La fête des Rois, plus importante que Noël ?
Dans les temps les plus anciens, notamment chez les Chrétiens d’Orient, l’Épiphanie était une date plus importante que celle de Noël. Non pas parce que les Rois mages étaient jugés plus importants, mais parce que l’anniversaire de la présentation de l’Enfant Dieu au monde des hommes semblait plus essentielle que celui de sa naissance physique. Aujourd’hui, le 25 décembre s’est imposé, mais l’Épiphanie clôt toujours dans la fête le cycle de Noël.

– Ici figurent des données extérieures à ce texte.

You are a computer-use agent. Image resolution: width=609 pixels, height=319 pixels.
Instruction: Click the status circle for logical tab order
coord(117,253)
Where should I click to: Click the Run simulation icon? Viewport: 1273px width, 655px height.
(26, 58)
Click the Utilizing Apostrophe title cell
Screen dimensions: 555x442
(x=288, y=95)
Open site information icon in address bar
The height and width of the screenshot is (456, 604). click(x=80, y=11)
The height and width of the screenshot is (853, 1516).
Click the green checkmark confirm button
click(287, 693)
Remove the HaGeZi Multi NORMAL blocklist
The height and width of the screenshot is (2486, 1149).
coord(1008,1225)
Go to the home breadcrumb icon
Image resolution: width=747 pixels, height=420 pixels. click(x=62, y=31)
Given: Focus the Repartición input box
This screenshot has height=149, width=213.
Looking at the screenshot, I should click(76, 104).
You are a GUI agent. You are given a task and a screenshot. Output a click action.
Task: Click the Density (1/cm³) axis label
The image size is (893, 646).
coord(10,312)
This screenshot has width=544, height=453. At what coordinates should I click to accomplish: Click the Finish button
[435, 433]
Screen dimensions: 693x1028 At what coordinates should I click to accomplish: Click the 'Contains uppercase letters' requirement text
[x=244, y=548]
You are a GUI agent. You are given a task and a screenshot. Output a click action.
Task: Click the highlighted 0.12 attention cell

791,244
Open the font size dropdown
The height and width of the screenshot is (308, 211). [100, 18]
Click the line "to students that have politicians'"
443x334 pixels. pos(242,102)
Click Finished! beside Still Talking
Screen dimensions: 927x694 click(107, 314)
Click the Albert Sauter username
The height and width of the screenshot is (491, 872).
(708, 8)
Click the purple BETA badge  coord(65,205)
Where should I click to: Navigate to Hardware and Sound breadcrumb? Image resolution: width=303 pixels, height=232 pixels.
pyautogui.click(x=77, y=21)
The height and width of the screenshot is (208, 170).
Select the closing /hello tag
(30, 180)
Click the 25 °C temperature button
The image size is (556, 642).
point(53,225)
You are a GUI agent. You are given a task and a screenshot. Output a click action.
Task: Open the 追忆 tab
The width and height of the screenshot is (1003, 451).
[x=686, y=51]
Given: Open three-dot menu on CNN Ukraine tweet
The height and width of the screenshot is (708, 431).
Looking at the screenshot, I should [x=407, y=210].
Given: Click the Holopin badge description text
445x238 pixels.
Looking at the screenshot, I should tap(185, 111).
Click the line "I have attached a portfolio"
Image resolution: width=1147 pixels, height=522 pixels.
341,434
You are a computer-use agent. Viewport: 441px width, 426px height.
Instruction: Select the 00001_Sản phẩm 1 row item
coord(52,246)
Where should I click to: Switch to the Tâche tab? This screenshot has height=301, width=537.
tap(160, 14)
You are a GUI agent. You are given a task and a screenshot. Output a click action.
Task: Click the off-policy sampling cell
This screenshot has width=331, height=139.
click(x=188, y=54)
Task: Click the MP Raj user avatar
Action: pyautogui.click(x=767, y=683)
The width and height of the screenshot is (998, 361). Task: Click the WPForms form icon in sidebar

L'Épiphanie a lieu douze jours après Noël. Ces douze jours représentent aussi le décalage entre le calendrier lunaire et le calendrier solaire. Une année fait douze mois lunaires (à l'origine le mois représentait la période entre deux nouvelles lunes, soit 29,5 jours). Cela fait un total de 354 jours. Il faut ajouter presque douze jours (comme les douze mois de l'année) pour atteindre l'année solaire. Six jours après Noël et six jours avant l'Épiphanie, se déroule le passage à la nouvelle année. Autrefois on fêtait, le jour de l'An, la circoncision de Jésus. Comme tout enfant juif, elle se déroulait 7 jours après la naissance.